Inspectorio’s data shows that 60 percent of organizations have reported an increase in compliance budgets over the last two years, and an additional 33 percent have reported that their compliance budget has remained stagnant.

About 44 percent of respondents indicated that sustainability is the number one factor altering today’s supply chain industry, with technology advancements not far behind at 32 percent of respondents.

That data aligns with recent Blue Yonder data that showed supply chain executives’ primary investment interests are sustainability and artificial intelligence.

Companies may have a unique opportunity to pair sustainability goals with AI technology, particularly if they haven’t already begun implementing the systems into the supply chain.

Inspectorio’s data shows most organizations haven’t made it to that point yet, though. Less than 5 percent of respondents using AI in their organizations said sustainability was a primary use case.

Klein said there are a slew of clear-cut use cases for AI where ESG ramifications are concerned. For instance, he said, AI can ingest data about a supplier’s operations and compare it to industry standards and regulatory requirements.

“When you’re having to abide [by] a lot of these international standards, you’re subjecting a lot of these factories to have to do so many audits. Audit fatigue is a real problem,” he said. “That’s a very simple, clear use case where AI can help immensely.”

He also said it can help with risk management, which 40 percent of respondents ranked as their top challenge today.

“Today, you’re having a human have to read through all [different documents] to try and make sense of them and say, is this a high-risk facility [or] is it a low-risk facility—is it acceptable or not for production? AI can do that analysis for you so easily,” he said. “The two biggest categories of impact of AI in the sustainability space is on the efficiency and productivity of how programs are being run, and on the thoroughness and quality of risk assessment.”
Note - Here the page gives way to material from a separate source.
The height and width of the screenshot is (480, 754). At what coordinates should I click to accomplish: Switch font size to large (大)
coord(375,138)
Even with all the hype around AI, the technology has only begun penetrating the supply chain ecosystem. Inspectorio’s data shows that 23 percent of surveyed organizations have already integrated AI into their supply chain operations, while 77 percent still have yet to implement the systems.

Klein said supply chain seems to be lagging in comparison to other functions and industries.
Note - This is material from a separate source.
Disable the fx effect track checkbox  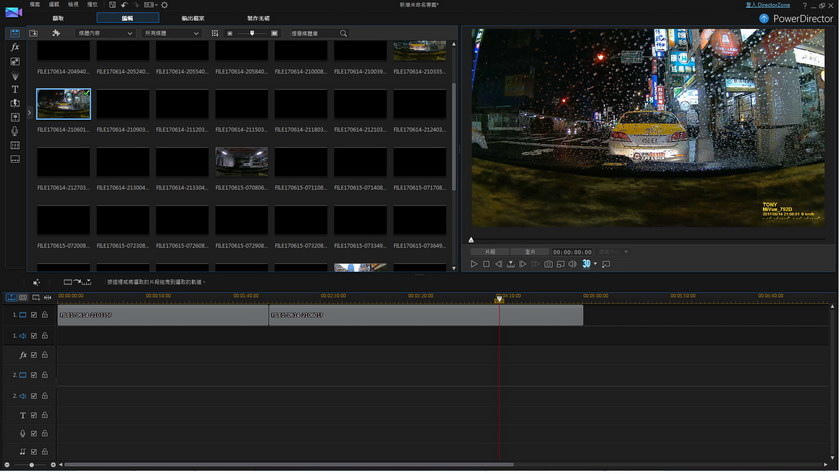point(34,355)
“It’s almost like, in our industry, we’re late to the game, but we’re moving in the right direction,” Klein told Sourcing Journal.

Among the companies that have implemented AI into their supply chains, one in five said the key objective is data analysis and decision making. An additional 20 percent said the focus is on automation and efficiency. Other, less popular use cases include customer-focused technology, quality and control and traceability.

IT’S ALMOST LIKE, IN OUR INDUSTRY, WE’RE LATE TO THE GAME, BUT WE’RE MOVING IN THE RIGHT DIRECTION.”
David Klein, Inspectorio

Six in 10 respondents inside companies that have not implemented AI into their supply chains said the primary reason for the lag is that they lack AI-powered tools. Nearly 30 percent of leaders said they have yet to find compelling AI tools in the market. That could soon change, as companies continue to build new applications on top of foundational generative AI models and capabilities become increasingly specific.

Despite the low adoption rate for AI across the supply chain industry today, respondents showed enthusiasm for the future. Eight in 10 supply chain leaders said technological advancements—primarily AI and ML—will have a significant impact on the supply chain within the next five years.

Klein said he believes a great deal of potential in combining AI with other emerging solutions—particularly IoT technology—as companies’ digital transformation strategies further mature.

“When you have the right IoT technologies paired with the incredible advancements of AI in all of its shapes and forms, be [it] generative AI, be [it] computer vision and others, that’s where you start to unleash a very strong technological advancement in our space,” he said.